Document -
========

Requisites

# Load packages.
library(tidyverse)

STUFF

Bayesian calibration, on the other hand, can, in principle, handle what history matching can’t, but it requires us to have done a good job of incorporating the likelihood of the aforementioned outputs in the prior. This distinction between history matching and Bayesian calibration might be pithily summarised as “History matching is a quicker and easier way to learn about a little, while Bayesian calibration is a time-consuming and more-difficult way to learn about a lot”.

Edwards, Cameron and Rougier suggest that history matching can be a useful pre-calibration step to sensibly inform the prior for Bayesian calibration, but this is only reasonable if the desirable responses of the outputs to the inputs is centred within the Not Yet Ruled Out space. By analogy, sure, it seems sensible to start looking for your lost keys under the streetlight at night, but that doesn’t mean they aren’t actually somewhere in the dark.



********************************************

TL;DR

History-matching methods are just fancy ways to get rid of input values that give ridiculous output values. You do this by considering what kind of previously-used input values gave ridiculous output values, and deciding not to carry them forward.

For example, if you’ve ever made a meal and added too much salt, you will have learned how much salt makes for a bad meal. Next time you make the meal and you are unsure about how much salt to add, you will consider your previous (a.k.a. historical) salting and say “Well, there is definitely no point in adding more salt than I did last time”. Congratulations, you have just applied history matching to constrain the range of inputs (i.e. salt) so that the outputs (i.e. tastiness of your meal) are more likely to be tasty / desirable / sensible / realistic!

History matching is often applied to Gaussian processes, which you can read about here. In this blog, I will also apply history matching to Gaussian processes. You can read more about Gaussian processes, in my other explainer, here

(Side note: Incidentally, check out this Art of Manliness podcast episode with Daniel Holzman to learn a lot about appropriate salting and more.)



Why?

So, what is the motivation behind Gaussian processes?





Seriously, what?

========

Dataset content -
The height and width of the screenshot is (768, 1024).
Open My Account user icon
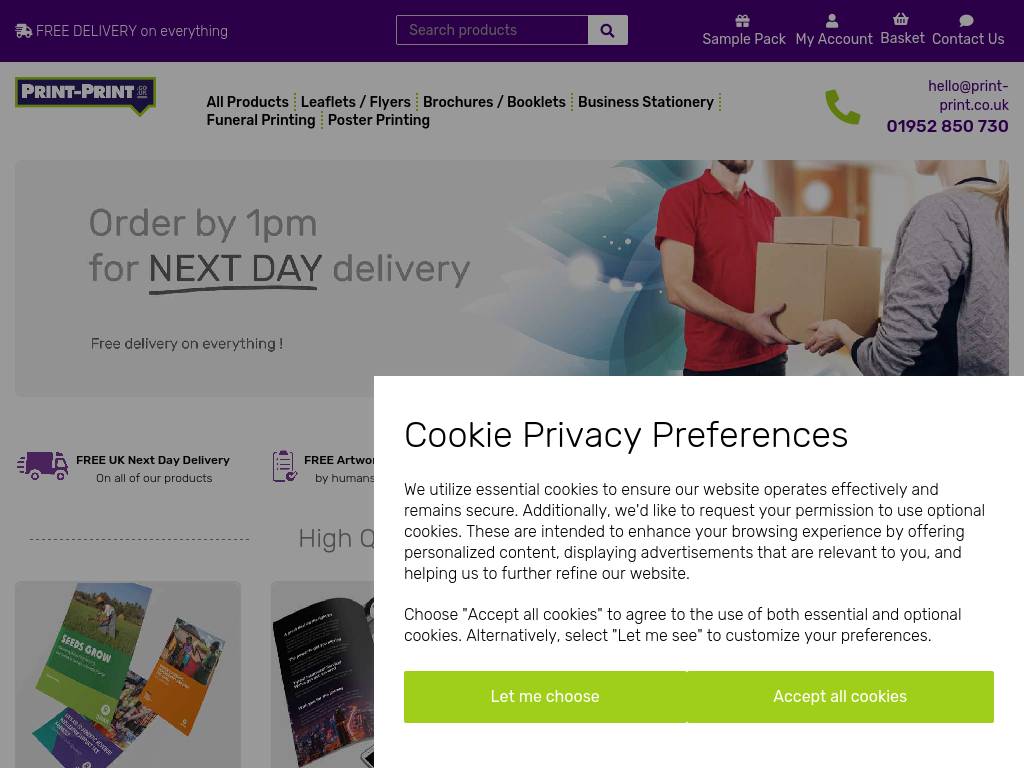(832, 21)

========

Aim of the exercise -
In the history matching text:
(a) Which R package is loaded?
(b) Who suggests that history matching can be a useful pre-calibration step for Bayesian calibration?
(c) In the salt example, what stands for the outputs?
Base your answers on the history matching text alone.

Task result -
(a) tidyverse
(b) Edwards, Cameron and Rougier
(c) The tastiness of the meal